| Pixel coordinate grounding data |
┌──

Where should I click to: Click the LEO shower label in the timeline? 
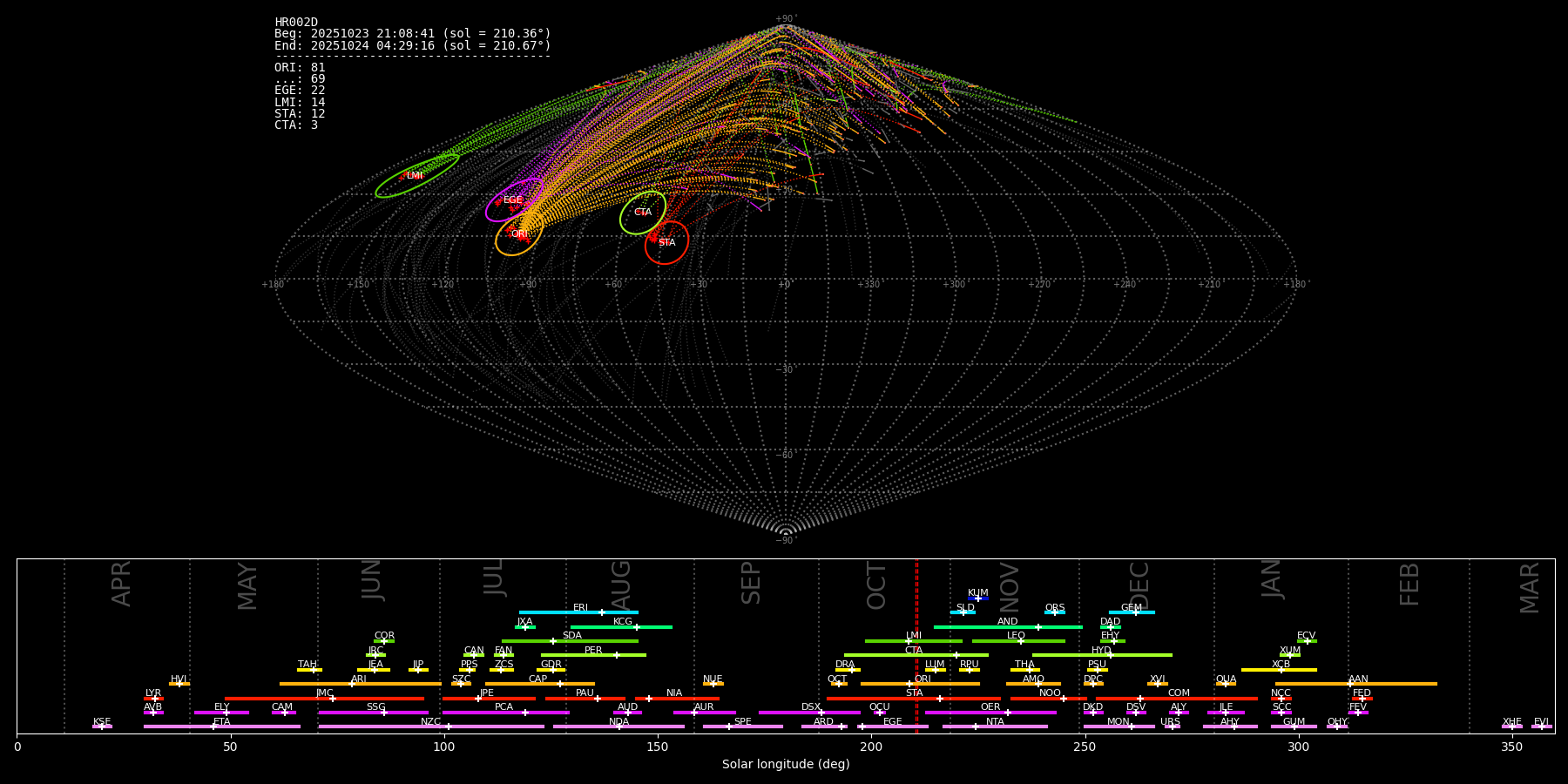[x=1016, y=636]
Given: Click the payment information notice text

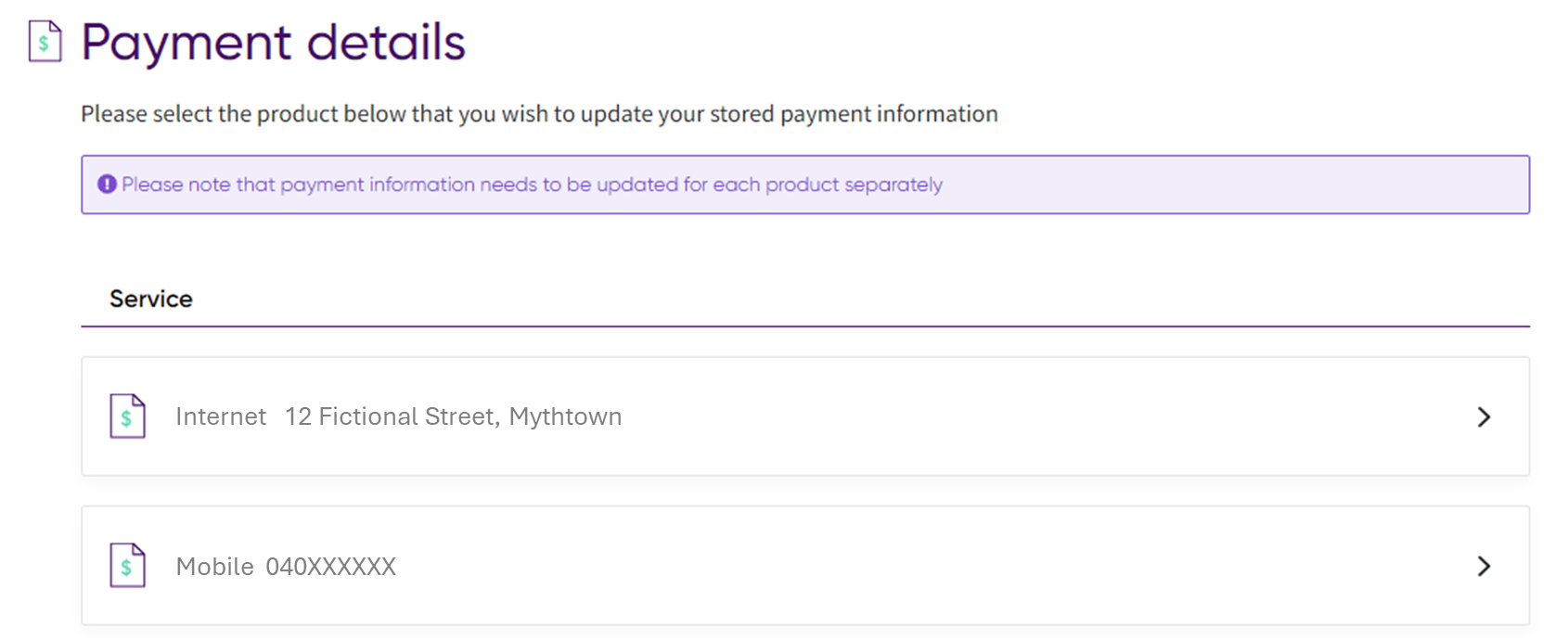Looking at the screenshot, I should click(532, 185).
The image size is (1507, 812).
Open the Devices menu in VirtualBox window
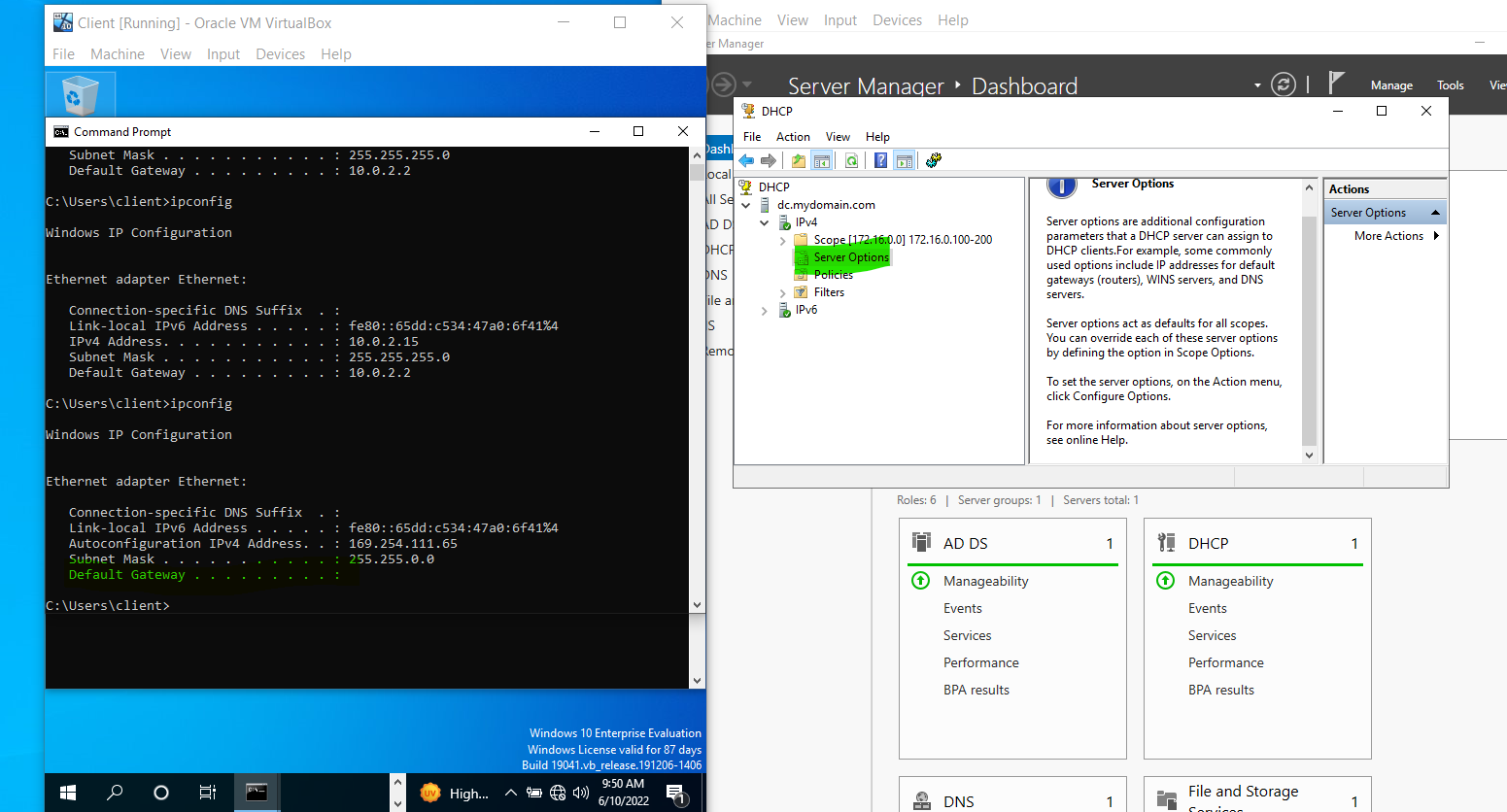pos(280,53)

└──

| Problem |
Each entry is to be written out again word for word, and any pictures are to be omitted.

| Exercise answer |
Where should I click to: Click the LEO shower label in the timeline? 
[x=1016, y=636]
Given: Click the payment information notice text

Looking at the screenshot, I should click(532, 185).
The image size is (1507, 812).
Open the Devices menu in VirtualBox window
pos(280,53)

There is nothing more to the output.